Investidores e executivos do Brasil e do mundo acompanham com atenção as repercussões da crise econômica internacional, sobretudo quando se trata das flutuações do câmbio. Para a indústria médico-hospitalar brasileira, no entanto, a instabilidade na zona do euro e as altas e baixas do dólar ainda não terão grandes impactos em médio prazo. “Mesmo com o cenário internacional desfavorável e a possível valorização do real, as exportações devem manter o crescimento”, disse ao Portal Diagnósticoweb Paula Portugal, gerente de Projetos Internacionais da ABIMO (Associação Brasileira da Indústria de Artigos e Equipamentos Médicos, Odontológicos, Hospitalares e de Laboratórios).

 

No período de janeiro a junho de 2011, o setor de saúde brasileiro exportou mais de US$ 338 milhões, com taxa de crescimento de 8% em relação ao mesmo período do ano passado, quando foram negociados cerca de US$ 312 milhões, somando os segmentos médico-hospitalar, implantes, insumos, laboratórios, odontologia e raio-x. “Até esperávamos uma queda no volume de exportações no primeiro semestre de 2011, por conta da valorização do real”, declara Paula.
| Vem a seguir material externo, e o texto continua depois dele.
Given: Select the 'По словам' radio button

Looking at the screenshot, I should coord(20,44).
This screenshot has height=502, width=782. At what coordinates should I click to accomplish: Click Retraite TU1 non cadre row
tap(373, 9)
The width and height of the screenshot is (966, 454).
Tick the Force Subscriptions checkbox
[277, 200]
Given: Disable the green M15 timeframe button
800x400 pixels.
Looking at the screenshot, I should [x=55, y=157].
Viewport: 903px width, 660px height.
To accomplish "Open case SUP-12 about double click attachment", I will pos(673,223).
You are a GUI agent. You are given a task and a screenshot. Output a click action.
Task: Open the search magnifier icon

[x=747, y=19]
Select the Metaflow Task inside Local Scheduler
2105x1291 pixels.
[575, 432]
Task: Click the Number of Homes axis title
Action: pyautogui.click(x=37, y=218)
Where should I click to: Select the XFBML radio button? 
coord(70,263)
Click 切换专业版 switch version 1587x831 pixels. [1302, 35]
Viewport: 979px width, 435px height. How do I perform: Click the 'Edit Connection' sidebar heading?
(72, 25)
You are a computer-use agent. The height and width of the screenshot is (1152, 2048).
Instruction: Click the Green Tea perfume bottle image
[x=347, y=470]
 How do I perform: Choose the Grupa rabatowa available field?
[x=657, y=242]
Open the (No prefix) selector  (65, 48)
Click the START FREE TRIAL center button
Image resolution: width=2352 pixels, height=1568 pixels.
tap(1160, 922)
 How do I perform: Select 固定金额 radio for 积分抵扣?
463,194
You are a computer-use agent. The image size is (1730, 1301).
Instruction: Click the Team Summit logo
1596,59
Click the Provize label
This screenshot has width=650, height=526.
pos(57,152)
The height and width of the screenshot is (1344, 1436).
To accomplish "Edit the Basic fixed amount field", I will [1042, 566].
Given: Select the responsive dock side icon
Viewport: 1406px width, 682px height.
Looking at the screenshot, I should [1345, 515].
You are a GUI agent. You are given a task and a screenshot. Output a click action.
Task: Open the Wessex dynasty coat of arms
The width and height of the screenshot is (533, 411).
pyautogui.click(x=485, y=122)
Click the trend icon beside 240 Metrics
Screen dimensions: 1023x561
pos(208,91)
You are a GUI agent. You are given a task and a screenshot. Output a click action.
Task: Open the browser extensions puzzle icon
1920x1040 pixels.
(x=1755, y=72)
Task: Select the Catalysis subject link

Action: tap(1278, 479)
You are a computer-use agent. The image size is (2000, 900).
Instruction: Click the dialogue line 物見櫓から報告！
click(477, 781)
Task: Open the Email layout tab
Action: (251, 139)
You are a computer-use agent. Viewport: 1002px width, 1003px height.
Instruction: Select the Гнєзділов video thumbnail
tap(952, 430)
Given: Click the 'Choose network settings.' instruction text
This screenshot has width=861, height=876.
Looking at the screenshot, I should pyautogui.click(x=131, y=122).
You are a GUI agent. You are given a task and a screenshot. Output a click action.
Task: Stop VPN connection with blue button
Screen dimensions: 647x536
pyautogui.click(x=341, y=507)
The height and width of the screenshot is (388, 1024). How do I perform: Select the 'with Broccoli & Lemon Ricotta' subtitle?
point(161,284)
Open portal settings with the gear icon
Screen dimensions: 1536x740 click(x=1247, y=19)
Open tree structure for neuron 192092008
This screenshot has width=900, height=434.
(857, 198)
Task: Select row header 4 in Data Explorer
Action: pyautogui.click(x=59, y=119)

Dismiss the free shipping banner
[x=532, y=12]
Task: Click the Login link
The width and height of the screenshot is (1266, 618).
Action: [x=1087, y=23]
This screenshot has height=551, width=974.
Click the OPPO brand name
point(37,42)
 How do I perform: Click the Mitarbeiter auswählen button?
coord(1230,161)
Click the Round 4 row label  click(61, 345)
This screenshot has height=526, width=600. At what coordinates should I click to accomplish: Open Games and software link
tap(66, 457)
A ABIMO também registrou expansão de 15% no volume de importações, passando de US$ 1,6 bilhão de janeiro a junho de 2010, para US$ 1,9 bilhão no mesmo período deste ano.

 

“A desvalorização do dólar desfavorece as exportações brasileiras, pois acarreta na perda do poder de venda dos produtos e ainda facilita a entrada de equipamentos importados, como os chineses”, avalia Pedro Rio Branco, economista e sócio da RBL Investimentos. Para o especialista, a tendência é que o dólar se mantenha valorizado pelos próximos meses, favorecendo as exportações brasileiras.

 

“Se o cenário europeu continuar incerto e os Estados Unidos conseguirem manter sua recuperação, os investidores continuarão procurando ativos seguros, como o ouro e o dólar, sendo que no Brasil a cotação deverá se manter nesses níveis devido ao grande fluxo de capital externo que entra no país contrapondo-se assim ao cenário europeu.”, analisa. A cotação para o dólar futuro com vencimento em dezembro atinge R$ 1,79. Por outro lado, para os empresários que pretendem importar equipamentos médico-hospitalares, a tendência de valorização do dólar representa compra de produtos mais caros.

 

A crise da dívida da zona do euro, por sua vez, também não representa ameaças para as exportações da indústria médico-hospitalar brasileira. “A instabilidade do euro não interfere, pois as negociações são feitas em dólar mesmo para os países europeus”, afirma Paula Portugal. Em 2010, o maior volume de exportações do Brasil foram para Estados Unidos, Argentina, Venezuela, México e Colômbia. Apenas Bélgica (7º) e Alemanha (9º) figuram na lista dos dez primeiros países que mais importam da indústria brasileira. “A instabilidade do euro e o momento de contenção vivido pela Europa representam uma grande oportunidade de expansão dos negócios, pois temos uma excelente relação custo x benefício para oferecer”, completa.